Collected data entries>
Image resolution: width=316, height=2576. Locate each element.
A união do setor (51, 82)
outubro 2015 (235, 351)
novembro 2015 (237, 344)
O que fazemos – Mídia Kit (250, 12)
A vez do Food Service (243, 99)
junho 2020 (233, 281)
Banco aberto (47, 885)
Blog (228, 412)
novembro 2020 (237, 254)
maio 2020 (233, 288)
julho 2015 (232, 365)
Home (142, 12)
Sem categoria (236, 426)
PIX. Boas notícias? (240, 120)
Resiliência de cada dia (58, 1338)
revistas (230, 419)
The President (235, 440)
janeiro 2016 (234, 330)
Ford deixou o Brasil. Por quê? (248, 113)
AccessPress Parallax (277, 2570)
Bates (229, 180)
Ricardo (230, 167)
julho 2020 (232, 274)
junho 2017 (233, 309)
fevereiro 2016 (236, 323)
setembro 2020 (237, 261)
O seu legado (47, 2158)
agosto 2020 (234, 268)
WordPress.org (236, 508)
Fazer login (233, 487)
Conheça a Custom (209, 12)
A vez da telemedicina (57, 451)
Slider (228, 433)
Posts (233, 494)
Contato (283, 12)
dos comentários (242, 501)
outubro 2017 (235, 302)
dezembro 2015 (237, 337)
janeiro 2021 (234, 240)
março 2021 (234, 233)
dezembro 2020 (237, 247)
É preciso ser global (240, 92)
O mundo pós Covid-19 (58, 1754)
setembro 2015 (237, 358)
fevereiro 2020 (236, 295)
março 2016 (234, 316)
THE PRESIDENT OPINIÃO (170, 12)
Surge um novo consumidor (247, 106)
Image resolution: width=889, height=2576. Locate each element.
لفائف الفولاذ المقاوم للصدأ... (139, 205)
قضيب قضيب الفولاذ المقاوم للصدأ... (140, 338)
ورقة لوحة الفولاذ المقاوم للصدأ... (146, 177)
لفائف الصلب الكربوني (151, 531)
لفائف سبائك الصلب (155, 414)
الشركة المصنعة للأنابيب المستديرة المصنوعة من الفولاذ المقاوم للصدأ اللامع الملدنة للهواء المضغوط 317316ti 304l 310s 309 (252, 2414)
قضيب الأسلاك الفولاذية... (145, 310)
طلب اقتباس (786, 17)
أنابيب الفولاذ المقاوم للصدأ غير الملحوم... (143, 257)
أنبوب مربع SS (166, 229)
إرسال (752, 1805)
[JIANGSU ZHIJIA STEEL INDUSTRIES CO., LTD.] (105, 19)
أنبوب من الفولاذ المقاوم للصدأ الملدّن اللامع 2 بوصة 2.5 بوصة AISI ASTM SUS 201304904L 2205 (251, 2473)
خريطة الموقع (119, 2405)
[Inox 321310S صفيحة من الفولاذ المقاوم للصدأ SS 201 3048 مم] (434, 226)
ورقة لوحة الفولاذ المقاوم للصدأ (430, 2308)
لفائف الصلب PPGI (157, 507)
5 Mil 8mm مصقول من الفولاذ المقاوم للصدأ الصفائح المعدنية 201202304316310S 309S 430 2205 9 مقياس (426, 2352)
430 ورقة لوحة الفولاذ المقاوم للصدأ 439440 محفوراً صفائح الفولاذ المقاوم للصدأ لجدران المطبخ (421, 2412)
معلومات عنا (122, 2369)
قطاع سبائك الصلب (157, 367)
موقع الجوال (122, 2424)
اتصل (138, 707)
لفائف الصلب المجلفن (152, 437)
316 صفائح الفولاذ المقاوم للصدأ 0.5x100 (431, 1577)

What is required>
Repeat what the records above say. Use their exact words.

Output>
Image resolution: width=316, height=2576. Locate each element.
A união do setor (51, 82)
outubro 2015 (235, 351)
novembro 2015 (237, 344)
O que fazemos – Mídia Kit (250, 12)
A vez do Food Service (243, 99)
junho 2020 (233, 281)
Banco aberto (47, 885)
Blog (228, 412)
novembro 2020 (237, 254)
maio 2020 (233, 288)
julho 2015 (232, 365)
Home (142, 12)
Sem categoria (236, 426)
PIX. Boas notícias? (240, 120)
Resiliência de cada dia (58, 1338)
revistas (230, 419)
The President (235, 440)
janeiro 2016 (234, 330)
Ford deixou o Brasil. Por quê? (248, 113)
AccessPress Parallax (277, 2570)
Bates (229, 180)
Ricardo (230, 167)
julho 2020 (232, 274)
junho 2017 (233, 309)
fevereiro 2016 (236, 323)
setembro 2020 (237, 261)
O seu legado (47, 2158)
agosto 2020 (234, 268)
WordPress.org (236, 508)
Fazer login (233, 487)
Conheça a Custom (209, 12)
A vez da telemedicina (57, 451)
Slider (228, 433)
Posts (233, 494)
Contato (283, 12)
dos comentários (242, 501)
outubro 2017 (235, 302)
dezembro 2015 (237, 337)
janeiro 2021 (234, 240)
março 2021 (234, 233)
dezembro 2020 (237, 247)
É preciso ser global (240, 92)
O mundo pós Covid-19 (58, 1754)
setembro 2015 (237, 358)
fevereiro 2020 (236, 295)
março 2016 (234, 316)
THE PRESIDENT OPINIÃO (170, 12)
Surge um novo consumidor (247, 106)
Image resolution: width=889, height=2576. Locate each element.
لفائف الفولاذ المقاوم للصدأ... (139, 205)
قضيب قضيب الفولاذ المقاوم للصدأ... (140, 338)
ورقة لوحة الفولاذ المقاوم للصدأ... (146, 177)
لفائف الصلب الكربوني (151, 531)
لفائف سبائك الصلب (155, 414)
الشركة المصنعة للأنابيب المستديرة المصنوعة من الفولاذ المقاوم للصدأ اللامع الملدنة للهواء المضغوط 317316ti 304l 310s 309 (252, 2414)
قضيب الأسلاك الفولاذية... (145, 310)
طلب اقتباس (786, 17)
أنابيب الفولاذ المقاوم للصدأ غير الملحوم... (143, 257)
أنبوب مربع SS (166, 229)
إرسال (752, 1805)
[JIANGSU ZHIJIA STEEL INDUSTRIES CO., LTD.] (105, 19)
أنبوب من الفولاذ المقاوم للصدأ الملدّن اللامع 2 بوصة 2.5 بوصة AISI ASTM SUS 201304904L 2205 (251, 2473)
خريطة الموقع (119, 2405)
[Inox 321310S صفيحة من الفولاذ المقاوم للصدأ SS 201 3048 مم] (434, 226)
ورقة لوحة الفولاذ المقاوم للصدأ (430, 2308)
لفائف الصلب PPGI (157, 507)
5 Mil 8mm مصقول من الفولاذ المقاوم للصدأ الصفائح المعدنية 201202304316310S 309S 430 2205 9 مقياس (426, 2352)
430 ورقة لوحة الفولاذ المقاوم للصدأ 439440 محفوراً صفائح الفولاذ المقاوم للصدأ لجدران المطبخ (421, 2412)
معلومات عنا (122, 2369)
قطاع سبائك الصلب (157, 367)
موقع الجوال (122, 2424)
اتصل (138, 707)
لفائف الصلب المجلفن (152, 437)
316 صفائح الفولاذ المقاوم للصدأ 0.5x100 (431, 1577)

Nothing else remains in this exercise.